**THE TASK:** Using the data below, return every line that holds the word "agent".

Items from a dataset:

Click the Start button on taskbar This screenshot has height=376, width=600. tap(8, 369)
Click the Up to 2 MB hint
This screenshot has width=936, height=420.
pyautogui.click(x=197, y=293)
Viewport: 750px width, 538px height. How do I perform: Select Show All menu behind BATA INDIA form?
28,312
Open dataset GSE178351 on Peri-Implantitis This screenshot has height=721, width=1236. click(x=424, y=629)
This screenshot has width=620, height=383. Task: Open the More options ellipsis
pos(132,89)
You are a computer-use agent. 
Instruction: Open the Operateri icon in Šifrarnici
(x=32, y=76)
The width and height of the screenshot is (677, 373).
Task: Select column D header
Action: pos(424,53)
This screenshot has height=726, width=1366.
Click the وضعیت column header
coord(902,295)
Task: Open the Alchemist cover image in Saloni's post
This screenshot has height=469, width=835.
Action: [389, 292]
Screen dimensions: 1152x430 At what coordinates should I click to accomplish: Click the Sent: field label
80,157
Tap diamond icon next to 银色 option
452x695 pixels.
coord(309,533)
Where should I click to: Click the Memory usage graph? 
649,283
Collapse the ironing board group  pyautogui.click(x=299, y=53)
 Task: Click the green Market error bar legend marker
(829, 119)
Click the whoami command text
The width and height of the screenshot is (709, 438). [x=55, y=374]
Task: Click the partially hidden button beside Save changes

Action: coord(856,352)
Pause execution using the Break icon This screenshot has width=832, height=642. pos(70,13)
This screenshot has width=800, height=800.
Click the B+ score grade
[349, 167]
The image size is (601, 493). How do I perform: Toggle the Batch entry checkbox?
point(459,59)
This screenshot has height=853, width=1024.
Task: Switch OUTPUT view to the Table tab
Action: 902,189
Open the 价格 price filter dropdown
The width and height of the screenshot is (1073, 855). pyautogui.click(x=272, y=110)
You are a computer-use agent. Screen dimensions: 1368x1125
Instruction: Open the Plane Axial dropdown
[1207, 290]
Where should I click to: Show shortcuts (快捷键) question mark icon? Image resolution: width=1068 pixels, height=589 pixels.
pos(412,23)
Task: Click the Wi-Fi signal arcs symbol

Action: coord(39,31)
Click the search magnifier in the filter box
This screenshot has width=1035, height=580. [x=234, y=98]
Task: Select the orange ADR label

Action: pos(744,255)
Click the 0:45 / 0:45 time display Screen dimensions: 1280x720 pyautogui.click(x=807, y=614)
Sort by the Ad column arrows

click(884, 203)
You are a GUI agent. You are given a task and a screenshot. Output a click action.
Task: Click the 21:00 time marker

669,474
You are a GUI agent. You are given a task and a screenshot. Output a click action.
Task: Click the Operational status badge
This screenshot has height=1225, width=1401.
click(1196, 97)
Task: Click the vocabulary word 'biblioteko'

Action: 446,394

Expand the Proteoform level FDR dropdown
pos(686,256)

**RESPONSE BOX:**
You are a computer-use agent. 
You are a computer-use agent. Screen dimensions: 1368x1125
You are a GUI agent. You are given a task and a screenshot. Output a click action.
You are a GUI agent. You are given a task and a screenshot. Output a click action.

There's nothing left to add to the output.